====== EXTRACTED RECORDS ======

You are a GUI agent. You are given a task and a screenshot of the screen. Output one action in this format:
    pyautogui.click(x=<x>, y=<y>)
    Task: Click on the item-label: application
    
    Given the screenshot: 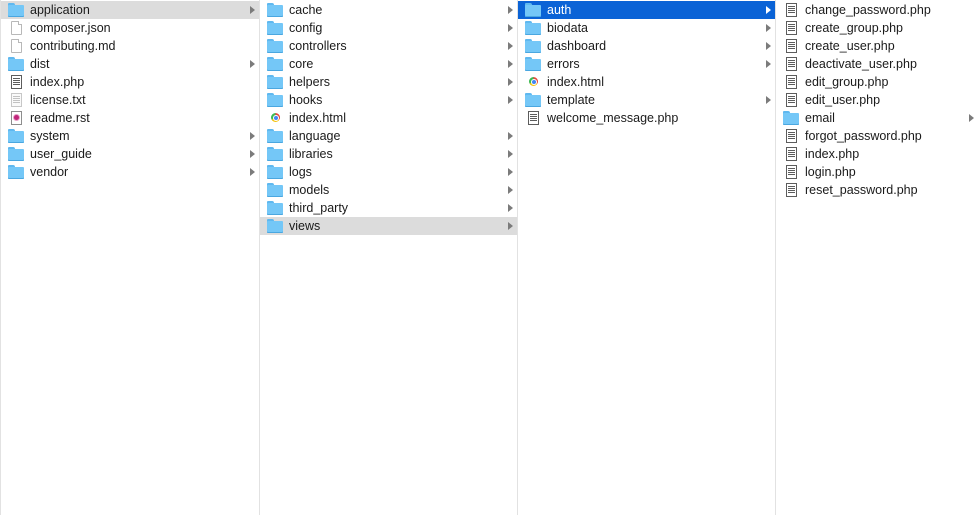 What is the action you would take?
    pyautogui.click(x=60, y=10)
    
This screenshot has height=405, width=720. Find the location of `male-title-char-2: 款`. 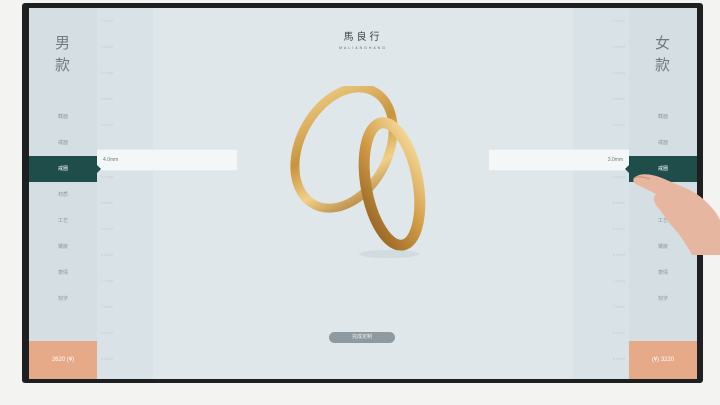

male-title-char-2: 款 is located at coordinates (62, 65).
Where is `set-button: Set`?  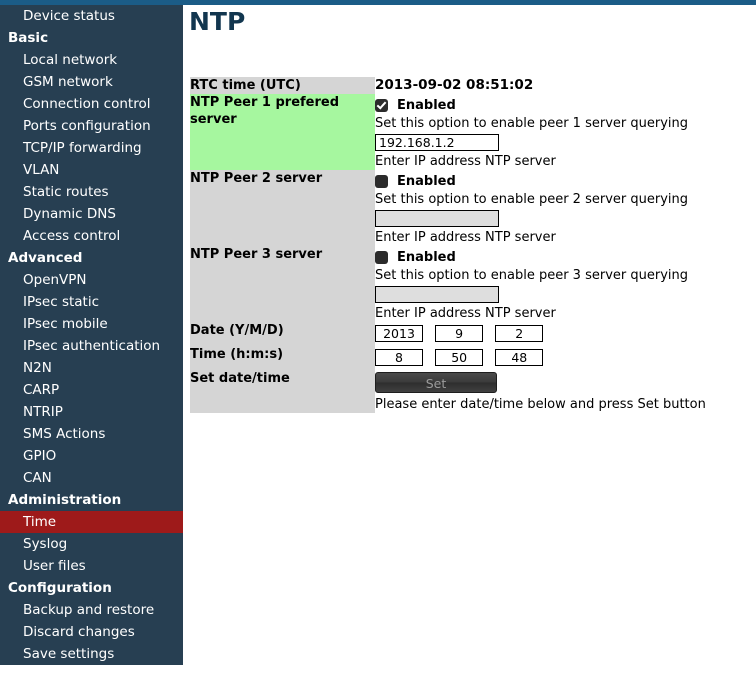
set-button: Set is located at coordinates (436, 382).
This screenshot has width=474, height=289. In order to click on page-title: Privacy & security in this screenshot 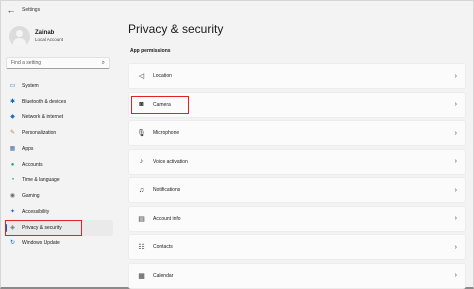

======

→ **ACTIVITY**:
Copy the rows word for word, starting with the line that contains "This screenshot has height=405, width=720." and continuing through the line that contains "set-button: Set is", with both of those lines included. Omit the pictures from your copy.

→ **WORKED SOLUTION**:
This screenshot has height=405, width=720. Find the location of `male-title-char-2: 款`. 

male-title-char-2: 款 is located at coordinates (62, 65).
Where is `set-button: Set`?  
set-button: Set is located at coordinates (436, 382).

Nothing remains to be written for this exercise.